This configuration is roughly similar, scanning /etc/cron.hourly, /etc/cron.daily, /etc/cron.weekly, and /etc/cron.monthly for scripts to execute. The latter three will be skipped if anacron is installed.

That gives us all we need to know to configure and launch cron on either, which we'll do in the next section.

Using a Cron container to run regular backups of Wordpress site

Let's do something using the Alpine based Cron container. To start let's inject a simple shell script:

#!/bin/sh
touch /tmp/hello.txt
echo Hello, World! >>/tmp/hello.txt

Specifically, create a directory named alpine/15min, and save that script into that directory giving it the name hello-world.sh. For good measure make that script executable by running this: chmod +x 15min/hello-world.sh

Then in the alpine directory create a file named docker-compose.yml containing:

version: '3.8'

services:

    crond:
        image: crond-alpine
        volumes:
            - ./15min:/etc/periodic/15min

This defines a container, injecting the local 15min directory into the correct place inside the container.

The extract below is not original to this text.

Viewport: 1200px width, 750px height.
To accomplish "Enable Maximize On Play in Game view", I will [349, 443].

Run docker-compose up -d to launch this container, and after a few minutes you can do this:

$ docker exec -it alpine_crond_1 sh
/ # 
/ # cd /etc/periodic/15min/
/etc/periodic/15min # ls
hello-world.sh
/etc/periodic/15min # ls -l
total 4
-rwxr-xr-x    1 root     root            28 Mar 23 02:10 hello-world.sh
/etc/periodic/15min #

The script was successfully injected into the container, as expected.

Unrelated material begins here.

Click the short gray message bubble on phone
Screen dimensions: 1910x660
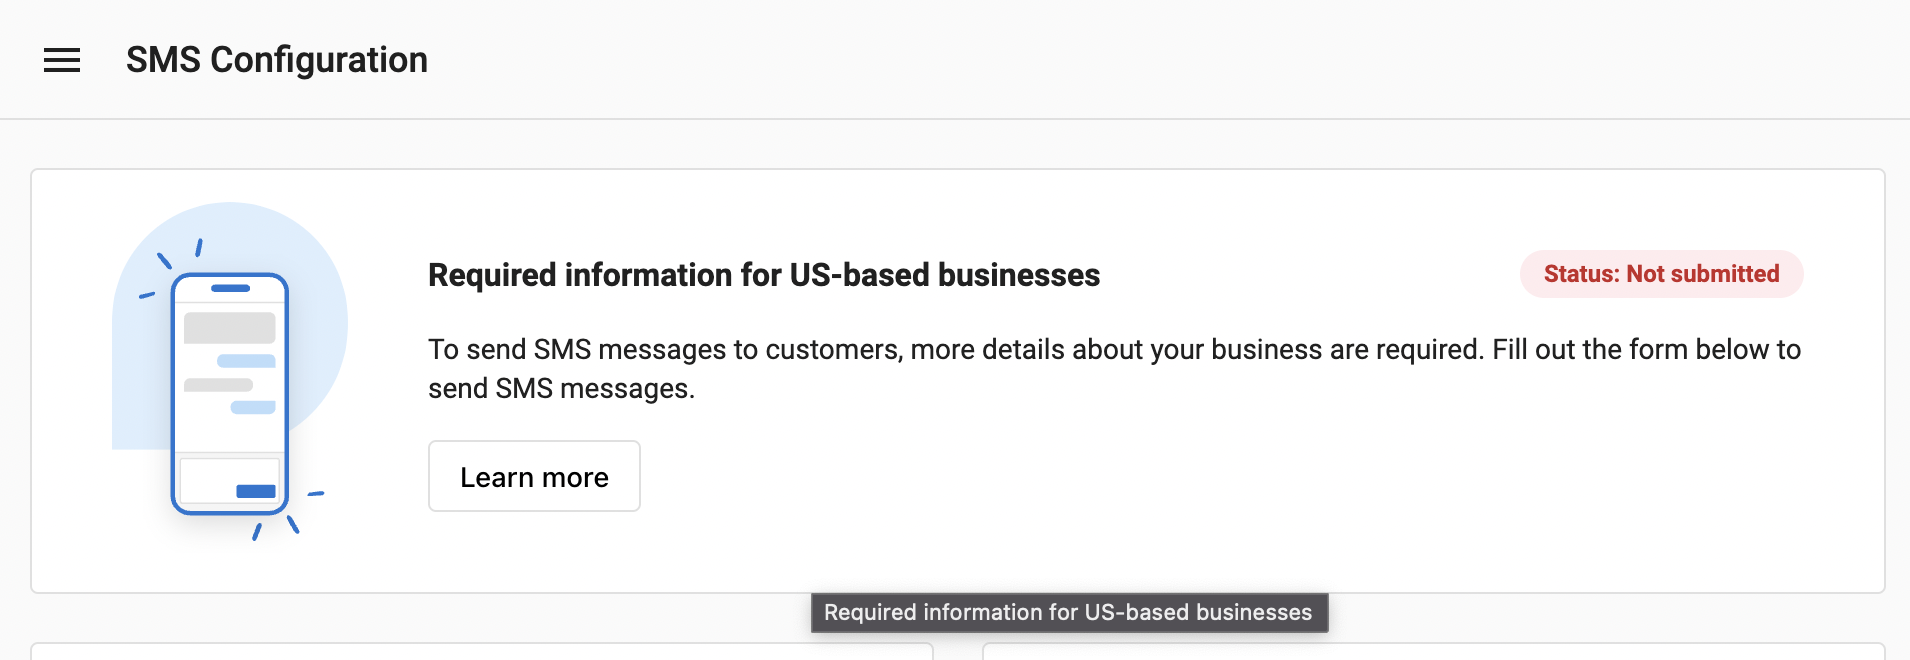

To observe behavior of the crond process:

$ docker-compose logs -f
Attaching to alpine_crond_1
crond_1  | crond: crond (busybox 1.32.1) started, log level 8
crond_1  | crond: USER root pid   7 cmd run-parts /etc/periodic/15min
crond_1  | crond: USER root pid  17 cmd run-parts /etc/periodic/15min
^CERROR: Aborting.

But, there will be a problem due to naming the script hello-world.sh. The script is supposed to add a message text to /tmp/hello.txt, but no such text is added. After several hours of head-scratching, I learned a silly thing. Files with the extension .sh are not supported by the run-parts tool. Specifically, your script cannot be suffixed with any extension name, because run-parts is being used.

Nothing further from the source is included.